KUKURA: What the USMNT did in the Confederations Cup was really a big step for the team’s image around the world. They barely squeaked out of group play with world powers and many said they didn't deserve to advance. But to blank a Spanish team that had not lost in 35 matches, was really a great showing. It was disappointing that they blew a 2-0 lead against Brazil, but you still have to acknowledge the fact that they are becoming stronger each year. With that being said, the U.S. has not proven that they are a top team in the world, but I do expect another great run from them come 2010 in South Africa. I can see them surprising a lot of people again and would love to see them go deep into the tournament.
Q: Overall, professional soccer’s popularity is on the rise in the U.S. Do you think Major League Soccer will ever fully compete with the NFL, NBA, or Major League Baseball?
KUKURA: I would like nothing more than to see the MLS rise to the same level as those other major sports leagues in America. I don't honestly know if it will ever reach the same level of popularity, but I am hopeful that it will keep gaining support from the American public. What is great though is that the MLS seems to be getting more support around the world as a legitimate league. The MLS still has a long way to go, but I am glad to see that it is improving as a league itself with its players and the overall performance of its teams.
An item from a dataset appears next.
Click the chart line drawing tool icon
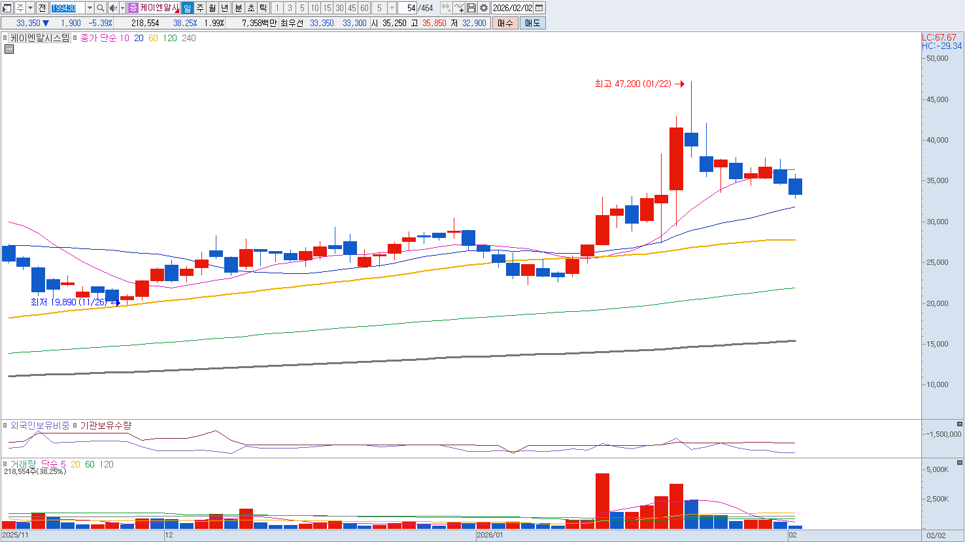 click(x=459, y=8)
I think the next step the MLS should take is paying its players more because that would really get better players an incentive to want to play in the league.
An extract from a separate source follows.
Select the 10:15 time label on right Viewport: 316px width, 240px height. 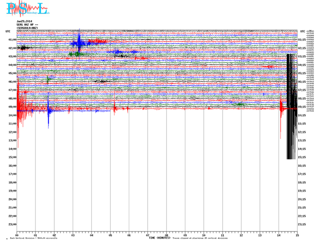(x=302, y=115)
Q: What is the most important thing you do before a match?
KUKURA: Listen to my iPod. As soon as I wake up in the morning, I put in my
headphones and turn up my warm-up music. I have to listen to my warm-up music: DMX, Rage Against The Machine, T.I., Three Days Grace and a bunch others. Even when we meet for breakfast the day of games, I keep my iPod on. It really helps me focus and puts me in a good mental state. I don't hear any noise from the room or other people talking, which I really like. I just like to keep to myself on game days and my iPod helps with that a lot from the time I wake up until the time we walk to the field from the locker room.
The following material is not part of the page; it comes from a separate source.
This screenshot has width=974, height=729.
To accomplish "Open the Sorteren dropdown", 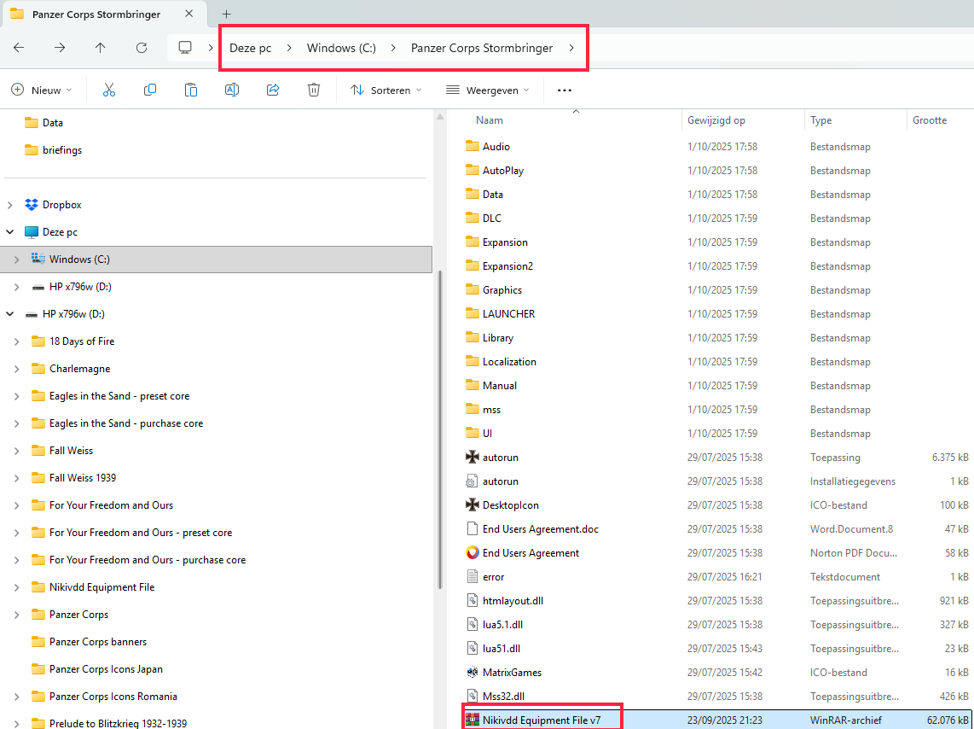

Q: You are a Biochemistry and Cell Biology major and you have said you want to work in pharmaceutical development. Is there a specific aspect of that field you’re targeting?
KUKURA: I'm still not sure what I specifically want to get into, but I would like
to get involved in working to treat cancer. Figuring out new ways to treat cancer with drugs or other therapies is something that interests me. There is the Moores Cancer Center here at UCSD, which I would like to work with sometime in the future.
Q: What have you been up to this summer? Did you go any place interesting?
KUKURA: My summer this year has been very routine. I didn't go on vacation anywhere special and have basically spent every day here on campus with a couple days away every now and then. It has been a lot of waking up early for 7:00 a.m. weights and conditioning, followed by working to paint the fields here on campus, and then practice after work. Normally I would spend most of my time at the beach with my buddies, but it has been hard to find beach time this year. But it’s worth it… I like that I can say I've put in a lot of work for this upcoming season!
Q: What is the best part of being a student-athlete at UCSD?
KUKURA: The best part for me is being in San Diego, I love it here. UCSD is in the toughest conference for Division II soccer with a lot of great competition to play against every week, which I really enjoy. Plus, I get a great education at the same time. I know that whatever I choose to do when I get out of college, I am going to be set up to succeed because of my time spent here.